しかし、この世界ではクイントは存命しているため、この世界のギンガは、スバルの姉としては、スバルを大切にしているが、母の代わりとしての役割は担っていないため、クイントの居ない世界のギンガ程、スバルに甘くはなかった。

だが、ギンガが、スバルを嫌っているかと聞かれればそれはNOである。

やはり、仲の良姉妹同士・・・・ギンガ今朝の事を悔やんでいたが、スバルに顔を合わせ辛い。

妹のスバルの事を考え、注意が散漫になっていたギンガ。

彼女は自分の足元のマンホールの蓋が開いていた事に気が付かず・・・・。

「えっ?・・うわぁぁぁー」

マンホールの穴に落ちてしまった。

ちょうどその時、

 

ピシャッ!!

 

ゴロゴロ!!

 

一際大きな紫電がミッドに落雷した・・・・。

 

 

「うわぁぁぁー・・・・くっ・・・・」

マンホールの穴に落ちたギンガは落下中に何とか体勢を立て直し、無事に着地した。

「ふぅ〜・・・・酷い目にあった・・・・」

無事にマンホールの下、下水道に着地したギンガはマンホールに備え付けてあった梯子を登り、地上を目指した。

しかし、梯子を登りきったギンガが見たのは見慣れたクラナガンの街並みではなく。どこかの施設の地下だった。

「あれ?おかしいな・・・・」

自分は確かに落ちてきたマンホールを駆け上がった筈なのに、どうして駆け上った先が、クラナガンではなく、別の場所なのだろう?

ともかくギンガは、

此処が何処なのか?

出口はどこにあるのだろうか?

と、現状の確認と出口を探すため、この施設内を歩き回った。

施設内は停電でもあったのか、電灯は灯っておらず、非常灯が点いていた。

薄暗い通路を歩いていると、ギンガの視線の先に一人の人影が見えた。

その人影は自分よりも小柄で、近づくにつれ、その容姿が段々とハッキリしてきた。

そこに居たのは、小柄な銀髪の少女で、右目には黒い眼帯をつけ、グレーのロングコートの下に青いボディースーツを纏っていた。
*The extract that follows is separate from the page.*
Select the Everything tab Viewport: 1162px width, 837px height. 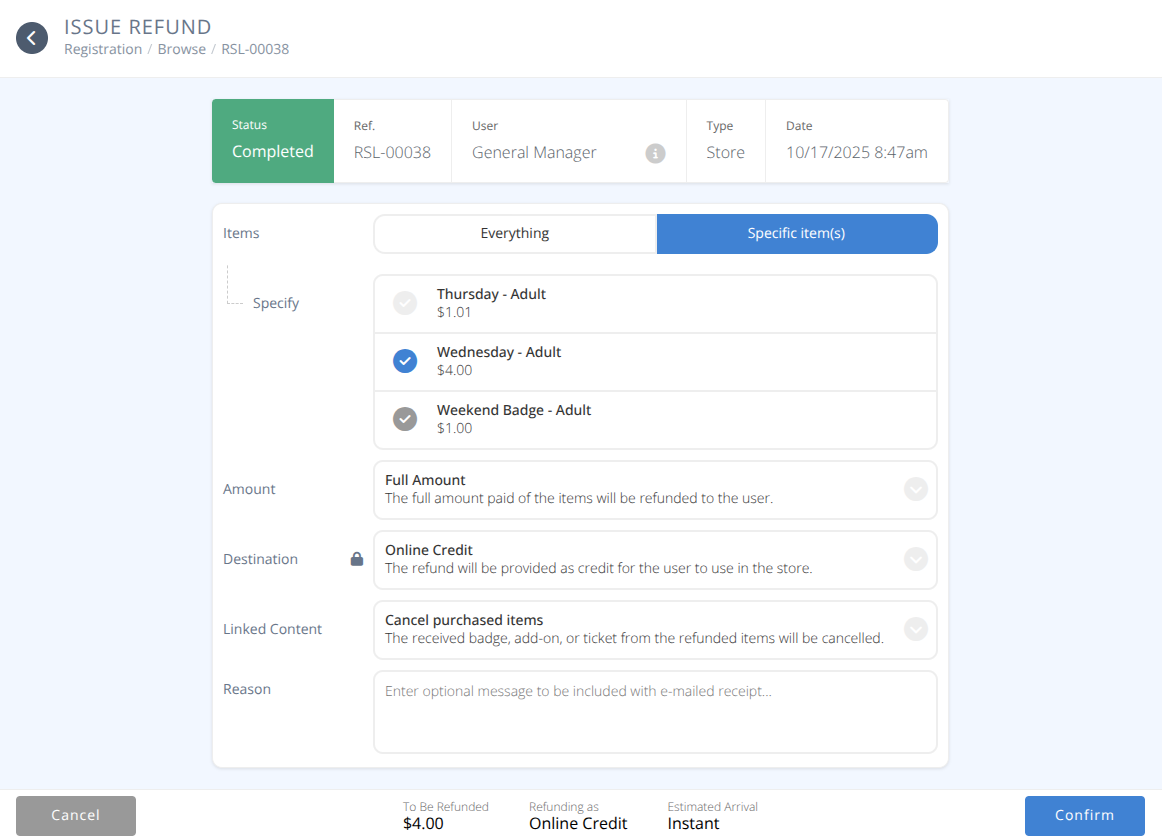click(x=515, y=234)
一見怪しい恰好なのだが、もしかしたら、あのスタイルが彼女のバリアジャケットなのかもしれないと思い、此処が何処なのか?また、出口は何処なのか尋ねるためにギンガは少女に声をかけた。

「あの・・・・」

「むっ?」

ギンガが声をかけながら少女に近づくと、少女の方も、ギンガの声に気がつき、視線を向けてきた。

「えっと・・・・貴女も迷子なの?」

「は?」

少女に近づくと、その少女は小等部高学年くらいの背丈だったので、ここの関係者というよりも迷子なのではないのかと、ギンガはそう思い、迷子なのか声をかけた。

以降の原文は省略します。